Studio album by Linda Lewis
- Released: 1974
- Genre: Soul, rhythm and blues
- Label: Reprise
- Producer: Jim Cregan, Tony Silvester and Bert DeCoteaux

Linda Lewis chronology
| Not a Little Girl Anymore (1973) | Heart Strings (1974) | Woman Overboard (1977) |

= Heart Strings (Linda Lewis album) =

Heart Strings is an album by British singer-songwriter Linda Lewis. It was her last album with Reprise Records.

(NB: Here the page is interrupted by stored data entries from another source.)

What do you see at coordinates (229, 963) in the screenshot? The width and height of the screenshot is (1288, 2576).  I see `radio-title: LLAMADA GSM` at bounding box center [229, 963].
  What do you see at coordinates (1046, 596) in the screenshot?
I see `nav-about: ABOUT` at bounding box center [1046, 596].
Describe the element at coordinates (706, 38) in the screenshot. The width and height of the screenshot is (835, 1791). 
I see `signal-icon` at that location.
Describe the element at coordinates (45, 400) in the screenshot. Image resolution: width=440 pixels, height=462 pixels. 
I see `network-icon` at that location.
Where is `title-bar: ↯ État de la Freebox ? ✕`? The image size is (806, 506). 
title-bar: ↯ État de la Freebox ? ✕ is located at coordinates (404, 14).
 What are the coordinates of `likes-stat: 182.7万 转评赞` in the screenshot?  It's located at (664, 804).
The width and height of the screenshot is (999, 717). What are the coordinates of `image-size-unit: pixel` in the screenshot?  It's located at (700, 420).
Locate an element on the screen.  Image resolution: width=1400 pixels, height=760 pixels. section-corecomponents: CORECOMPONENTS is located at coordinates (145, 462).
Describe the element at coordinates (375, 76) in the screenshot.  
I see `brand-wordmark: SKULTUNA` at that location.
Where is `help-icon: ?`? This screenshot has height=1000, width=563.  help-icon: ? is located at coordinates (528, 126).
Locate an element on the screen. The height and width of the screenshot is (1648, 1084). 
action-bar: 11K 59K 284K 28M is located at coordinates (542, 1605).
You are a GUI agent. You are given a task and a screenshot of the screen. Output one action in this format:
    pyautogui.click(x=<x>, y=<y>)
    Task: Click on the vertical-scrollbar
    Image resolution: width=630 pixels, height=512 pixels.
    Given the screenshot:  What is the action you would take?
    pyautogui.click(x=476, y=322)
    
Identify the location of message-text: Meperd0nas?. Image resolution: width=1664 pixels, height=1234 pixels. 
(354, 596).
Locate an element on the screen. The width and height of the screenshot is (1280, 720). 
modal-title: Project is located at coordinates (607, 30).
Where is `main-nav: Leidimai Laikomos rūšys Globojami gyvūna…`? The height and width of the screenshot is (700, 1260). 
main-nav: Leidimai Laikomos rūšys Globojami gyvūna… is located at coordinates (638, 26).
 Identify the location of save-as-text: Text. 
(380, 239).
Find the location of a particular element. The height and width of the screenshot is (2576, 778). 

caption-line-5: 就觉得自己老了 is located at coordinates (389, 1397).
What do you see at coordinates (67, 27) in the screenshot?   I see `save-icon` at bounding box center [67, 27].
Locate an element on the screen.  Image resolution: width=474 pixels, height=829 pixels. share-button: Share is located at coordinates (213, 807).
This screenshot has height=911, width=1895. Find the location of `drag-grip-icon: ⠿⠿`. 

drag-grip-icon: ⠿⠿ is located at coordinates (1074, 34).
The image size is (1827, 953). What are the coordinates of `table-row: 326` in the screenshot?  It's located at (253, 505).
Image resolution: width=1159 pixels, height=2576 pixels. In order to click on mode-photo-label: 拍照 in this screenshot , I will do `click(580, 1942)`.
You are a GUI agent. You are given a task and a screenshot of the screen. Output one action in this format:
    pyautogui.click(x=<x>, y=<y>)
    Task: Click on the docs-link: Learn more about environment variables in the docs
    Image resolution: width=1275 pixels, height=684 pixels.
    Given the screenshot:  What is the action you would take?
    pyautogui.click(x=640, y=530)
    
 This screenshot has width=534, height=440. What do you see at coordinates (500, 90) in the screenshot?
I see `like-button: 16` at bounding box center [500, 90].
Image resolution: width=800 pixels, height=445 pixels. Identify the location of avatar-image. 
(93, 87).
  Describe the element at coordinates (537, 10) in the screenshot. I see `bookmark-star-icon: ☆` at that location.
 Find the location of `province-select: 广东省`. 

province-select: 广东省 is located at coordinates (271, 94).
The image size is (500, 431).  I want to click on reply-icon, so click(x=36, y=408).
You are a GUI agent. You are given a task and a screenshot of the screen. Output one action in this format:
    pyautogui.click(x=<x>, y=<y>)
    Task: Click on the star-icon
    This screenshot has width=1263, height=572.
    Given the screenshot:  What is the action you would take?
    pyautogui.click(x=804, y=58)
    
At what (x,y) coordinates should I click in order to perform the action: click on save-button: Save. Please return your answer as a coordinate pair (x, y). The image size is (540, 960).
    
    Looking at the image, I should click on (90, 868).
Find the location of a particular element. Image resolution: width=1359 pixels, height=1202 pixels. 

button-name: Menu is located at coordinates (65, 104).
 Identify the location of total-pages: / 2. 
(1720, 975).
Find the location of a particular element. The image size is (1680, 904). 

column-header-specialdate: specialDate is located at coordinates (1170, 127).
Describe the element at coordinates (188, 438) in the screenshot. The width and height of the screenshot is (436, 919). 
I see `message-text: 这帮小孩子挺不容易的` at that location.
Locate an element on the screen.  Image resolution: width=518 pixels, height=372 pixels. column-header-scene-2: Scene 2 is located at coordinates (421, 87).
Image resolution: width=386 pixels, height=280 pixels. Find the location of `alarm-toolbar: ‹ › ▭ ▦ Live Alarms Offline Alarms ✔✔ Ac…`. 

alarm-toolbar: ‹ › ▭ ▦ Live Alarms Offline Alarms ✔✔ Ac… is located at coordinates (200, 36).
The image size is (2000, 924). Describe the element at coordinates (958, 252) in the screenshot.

This album is essentially a compilation which includes tracks from her first three solo records Reprise label releases and also includes three tracks that were only otherwise available on singles: "Safe and Sound," "Sideway Shuffle" and "Rock a Doodle Do". The record was released following Lewis' departure to Arista Records, but before her hit "It's in His Kiss".

==Track listing==
===Side 1===
1. "Sideway Shuffle" – March 1974 single
2. "Old Smokey" – from the Lark album
3. "We Can Win" – from the Say No More album
4. "I'm In Love Again" – from the Fathoms Deep album
5. "Reach For The Truth" – from the Lark album

===Side 2===
1. "Rock A Doodle Doo" – June 1973 single
2. "On The Stage" – from the Fathoms Deep album
3. "Fathoms Deep" – from the Fathoms Deep album
4. "Safe And Sound" – b-side of "Sideway Shuffle"
5. "I Dunno" – from the Say No More album

==Credits==
- Engineer – Ken Scott, Phil McDonald
- Producer – Jim Cregan (tracks: A1, A2, A4 to B5)
- Lyrics – Linda Lewis

==Notes==
Tracks A2 and A5 from Lark LP. Tracks A4, B2 and B3 from Fathoms Deep LP.